1,159 forestry offence cases recorded last year

The Ministry of Agriculture and Forests (MoAF) apprehended and detected 1,159 offence cases in 2017.

The crimes committed comprised mainly hunting and poaching of wild animals and their parts, smuggling and illegal sale and misuse of timber products, collection of non-wood forest products without permit and other illegal activities. Despite frequent patrolling and active vigil, crimes related to forest have been on the rise.

However, this remains a challenge for the department and the foresters as the latest figure for 2017 shows 577 cases related to illegal timber harvest and trade, followed by collections of sand, soil and stone boulders with 181 cases and third, fishing and wildlife poaching accounted for a total of 149 cases, resulting in a huge black market for wildlife.

A forestry official based in Thimphu said monitoring the situation at the moment regularly required shared responsibilities by the communities such as reporting the illegal activities.

“Most of the crimes occur because our country is used as transit,” he said.

He attributed the increase in illegal business to misuse of rural housing timber quota availed by villagers besides loaning timber without approval. The quota is sold to timber dealers and villagers are aware of the rule, but are selling it nevertheless.

While various measures in both policy and implementation level were carried out by the Department, offence and illegal cases are still a major challenge for the Department and the nation as a whole.

Timber-related cases involving misuse of rural timber and other surplus timber were the most common offence detected. Out of the 1,159 cases detected, 1,154 cases were solved incurring a fine of Nu 27.89mn.

As per the forest facts and figures 2017 report, rural households are entitled to eight drashings (standing trees) 80 chams (battens) and 80 tshim (poles) every 30 years.

As per the rule in force, the detectors were rewarded a total of Nu 7.73mn for helping the Department detect and curb forestry related illegal activities.

Other crimes included extraction, transportation, trade and disposal of forest resources without legal sanctions, non-compliance to legal norms, and assault on forestry personnel, among others. Forest offences depended on the type of forest resources involved and nature of the offences.

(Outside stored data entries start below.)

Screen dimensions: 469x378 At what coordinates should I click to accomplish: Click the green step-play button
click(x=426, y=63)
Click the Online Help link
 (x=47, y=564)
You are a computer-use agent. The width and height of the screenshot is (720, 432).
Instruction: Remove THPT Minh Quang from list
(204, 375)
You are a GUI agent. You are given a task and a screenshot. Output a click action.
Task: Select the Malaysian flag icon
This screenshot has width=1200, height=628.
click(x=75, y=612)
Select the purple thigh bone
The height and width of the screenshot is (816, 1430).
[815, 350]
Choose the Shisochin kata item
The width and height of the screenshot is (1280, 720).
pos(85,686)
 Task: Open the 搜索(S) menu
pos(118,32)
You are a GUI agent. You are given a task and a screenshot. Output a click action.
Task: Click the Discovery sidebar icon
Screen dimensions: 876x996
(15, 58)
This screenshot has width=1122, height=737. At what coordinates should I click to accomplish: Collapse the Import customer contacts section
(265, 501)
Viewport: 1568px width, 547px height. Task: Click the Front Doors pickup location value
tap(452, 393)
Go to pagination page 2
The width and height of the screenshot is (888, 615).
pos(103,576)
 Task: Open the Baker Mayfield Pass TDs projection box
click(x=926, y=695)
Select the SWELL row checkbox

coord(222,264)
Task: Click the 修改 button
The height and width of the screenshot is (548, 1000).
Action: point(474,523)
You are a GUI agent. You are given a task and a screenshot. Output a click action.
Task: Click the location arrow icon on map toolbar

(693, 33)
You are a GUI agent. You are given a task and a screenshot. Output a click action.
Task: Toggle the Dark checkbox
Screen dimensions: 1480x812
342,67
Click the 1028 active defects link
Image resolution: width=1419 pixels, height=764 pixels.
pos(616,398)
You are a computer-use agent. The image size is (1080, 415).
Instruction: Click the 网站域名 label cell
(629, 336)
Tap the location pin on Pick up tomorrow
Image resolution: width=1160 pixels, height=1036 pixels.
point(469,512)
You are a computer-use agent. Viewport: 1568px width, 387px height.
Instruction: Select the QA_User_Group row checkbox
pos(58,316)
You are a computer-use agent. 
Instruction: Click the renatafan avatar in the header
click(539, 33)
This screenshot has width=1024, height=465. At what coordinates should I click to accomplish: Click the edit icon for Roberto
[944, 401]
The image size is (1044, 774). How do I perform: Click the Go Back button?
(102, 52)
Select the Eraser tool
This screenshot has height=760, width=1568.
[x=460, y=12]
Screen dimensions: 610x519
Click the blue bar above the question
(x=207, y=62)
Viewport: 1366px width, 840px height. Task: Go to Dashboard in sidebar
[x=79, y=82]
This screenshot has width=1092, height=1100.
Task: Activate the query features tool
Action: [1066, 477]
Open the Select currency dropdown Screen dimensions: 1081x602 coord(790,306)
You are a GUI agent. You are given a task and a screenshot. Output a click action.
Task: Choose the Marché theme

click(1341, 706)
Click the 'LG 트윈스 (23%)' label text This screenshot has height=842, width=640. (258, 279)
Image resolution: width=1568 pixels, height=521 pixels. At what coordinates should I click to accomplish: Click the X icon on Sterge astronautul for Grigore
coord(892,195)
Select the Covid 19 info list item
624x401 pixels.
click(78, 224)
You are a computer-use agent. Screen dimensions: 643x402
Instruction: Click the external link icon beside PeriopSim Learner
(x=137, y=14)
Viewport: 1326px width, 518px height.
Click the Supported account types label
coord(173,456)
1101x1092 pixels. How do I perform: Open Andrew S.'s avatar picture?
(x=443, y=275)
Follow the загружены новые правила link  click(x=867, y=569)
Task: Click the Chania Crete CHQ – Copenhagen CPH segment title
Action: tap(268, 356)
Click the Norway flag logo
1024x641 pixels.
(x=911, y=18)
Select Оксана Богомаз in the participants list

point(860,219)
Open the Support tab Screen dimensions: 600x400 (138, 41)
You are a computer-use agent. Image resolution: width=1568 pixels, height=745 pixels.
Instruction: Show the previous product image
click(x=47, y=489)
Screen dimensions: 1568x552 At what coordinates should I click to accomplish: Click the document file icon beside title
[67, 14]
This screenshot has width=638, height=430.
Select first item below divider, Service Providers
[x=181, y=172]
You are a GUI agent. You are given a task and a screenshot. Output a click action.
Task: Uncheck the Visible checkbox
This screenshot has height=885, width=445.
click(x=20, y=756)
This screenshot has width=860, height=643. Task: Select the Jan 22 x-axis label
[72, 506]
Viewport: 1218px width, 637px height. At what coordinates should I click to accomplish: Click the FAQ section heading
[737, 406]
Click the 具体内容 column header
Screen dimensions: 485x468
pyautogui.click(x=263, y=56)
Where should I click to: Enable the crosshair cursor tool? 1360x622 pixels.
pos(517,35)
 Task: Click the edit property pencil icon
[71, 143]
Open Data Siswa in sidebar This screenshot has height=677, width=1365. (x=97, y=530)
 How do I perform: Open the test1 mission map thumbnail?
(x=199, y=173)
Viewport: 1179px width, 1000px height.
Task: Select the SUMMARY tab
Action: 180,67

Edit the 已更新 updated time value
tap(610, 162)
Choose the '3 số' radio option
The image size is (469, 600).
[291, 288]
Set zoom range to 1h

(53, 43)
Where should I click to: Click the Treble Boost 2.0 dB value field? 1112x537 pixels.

Forest fire poses another major threat to the sustainability of the forests and is one of the major drivers of deforestation and degradation in Bhutan. In 2017, 31 fire incidences were recorded burning an area of 5,249 hectares.

Mongar witnessed maximum number of fire incidences (8) covering an area of 2,383 Ha. Though Dagana Dzongkhag had just one fire incidence, around 443 ha of area was burnt causing huge damage to the environment.

Today, Department of Forestry and Park Services has 1,439 technical staffs consisting of 1,245 male and 194 female foresters at different position levels and one of the main challenges faced by the Department is shortage of manpower.